### [TASK PROMPT]
Print the line containing "Instruction: Select Chicken" and each line after it to the end of the material below. Print nothing else.

### [MATERIAL FOR THIS EXERCISE]

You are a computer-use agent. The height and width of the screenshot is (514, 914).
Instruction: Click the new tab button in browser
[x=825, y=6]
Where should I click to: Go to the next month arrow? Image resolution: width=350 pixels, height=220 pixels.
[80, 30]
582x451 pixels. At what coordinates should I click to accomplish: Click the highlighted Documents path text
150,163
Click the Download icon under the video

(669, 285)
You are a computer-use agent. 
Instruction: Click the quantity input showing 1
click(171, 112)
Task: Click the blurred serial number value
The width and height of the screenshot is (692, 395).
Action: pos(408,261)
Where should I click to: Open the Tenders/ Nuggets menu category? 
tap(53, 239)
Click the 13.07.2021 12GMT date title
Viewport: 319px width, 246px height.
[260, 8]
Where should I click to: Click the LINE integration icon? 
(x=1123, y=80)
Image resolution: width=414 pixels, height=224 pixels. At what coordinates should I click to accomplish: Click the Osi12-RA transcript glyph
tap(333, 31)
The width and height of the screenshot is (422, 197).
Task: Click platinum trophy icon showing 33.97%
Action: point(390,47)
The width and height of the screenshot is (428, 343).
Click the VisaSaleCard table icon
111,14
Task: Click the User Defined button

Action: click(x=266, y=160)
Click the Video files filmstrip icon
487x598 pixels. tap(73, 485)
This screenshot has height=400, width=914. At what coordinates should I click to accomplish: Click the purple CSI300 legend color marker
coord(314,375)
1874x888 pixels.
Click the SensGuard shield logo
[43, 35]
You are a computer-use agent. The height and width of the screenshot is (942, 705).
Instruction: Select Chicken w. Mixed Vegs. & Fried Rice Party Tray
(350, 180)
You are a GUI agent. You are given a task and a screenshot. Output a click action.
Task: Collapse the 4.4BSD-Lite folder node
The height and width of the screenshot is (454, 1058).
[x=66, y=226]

### [REPLY TO THE EXERCISE]
Instruction: Select Chicken w. Mixed Vegs. & Fried Rice Party Tray
(350, 180)
You are a GUI agent. You are given a task and a screenshot. Output a click action.
Task: Collapse the 4.4BSD-Lite folder node
The height and width of the screenshot is (454, 1058).
[x=66, y=226]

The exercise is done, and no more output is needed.